▶ [INSTRUCTIONS TO FOLLOW]
Write the records below out in full, character for character, with no pictures.

┄┄┄┄┄┄┄┄┄┄┄┄┄┄┄┄┄┄┄┄

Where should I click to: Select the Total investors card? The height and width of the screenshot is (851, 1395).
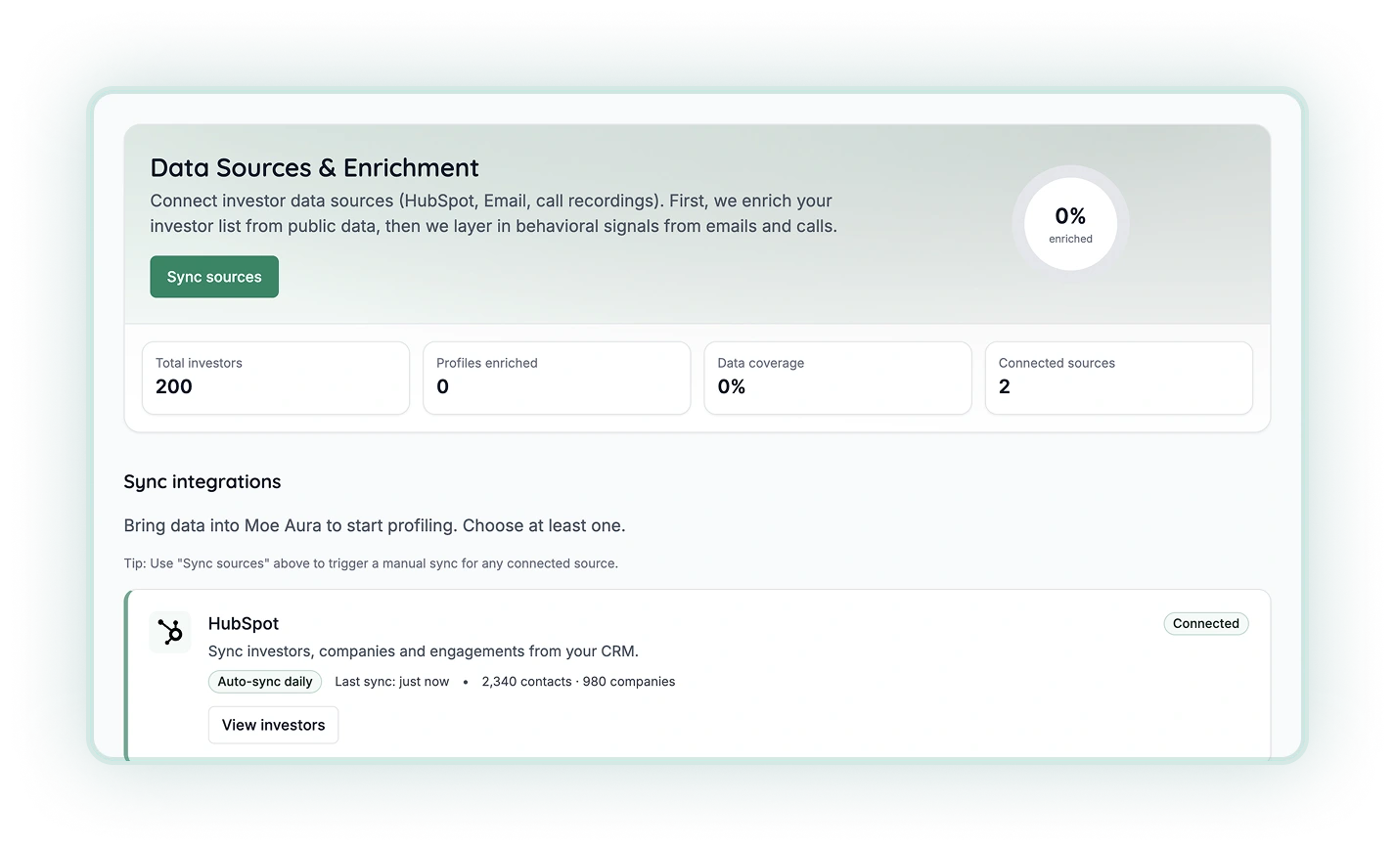coord(275,378)
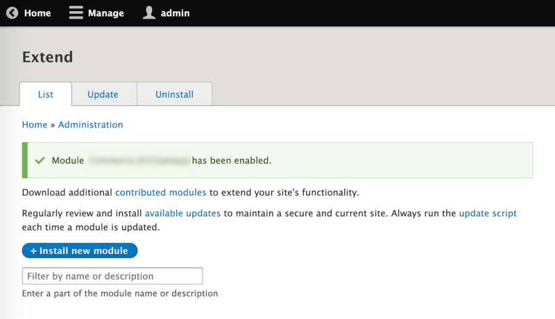Visit the available updates link
Screen dimensions: 555x319
(x=182, y=214)
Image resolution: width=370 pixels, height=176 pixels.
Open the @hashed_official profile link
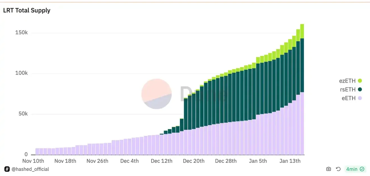tap(30, 169)
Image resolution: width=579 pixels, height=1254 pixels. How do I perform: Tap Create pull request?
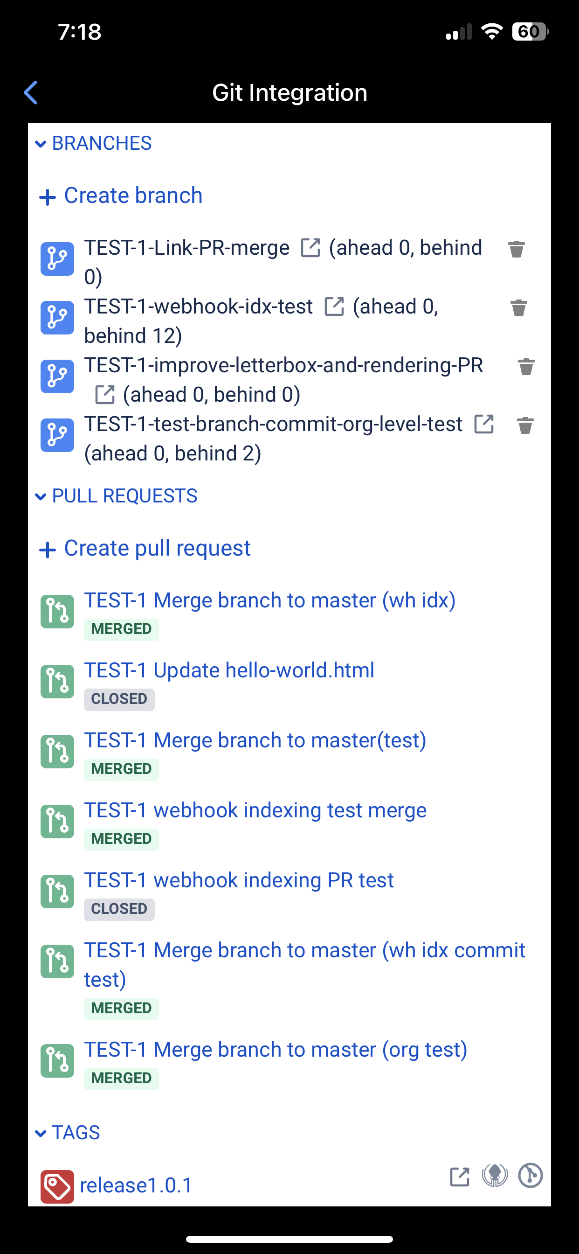145,549
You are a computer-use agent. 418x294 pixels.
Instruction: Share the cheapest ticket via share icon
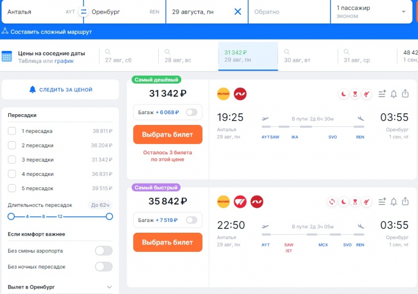405,94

┄┄┄┄┄┄┄┄┄┄┄┄┄┄┄┄┄┄┄┄

▶ [WRITTEN RESPONSE]
Where should I click to: Select the Total investors card? The height and width of the screenshot is (851, 1395).
coord(275,378)
Visit the available updates link
Screen dimensions: 555x319
(x=182, y=214)
Image resolution: width=370 pixels, height=176 pixels.
Open the @hashed_official profile link
tap(30, 169)
Image resolution: width=579 pixels, height=1254 pixels. How do I perform: Tap Create pull request?
145,549
You are a computer-use agent. 418x294 pixels.
Instruction: Share the cheapest ticket via share icon
405,94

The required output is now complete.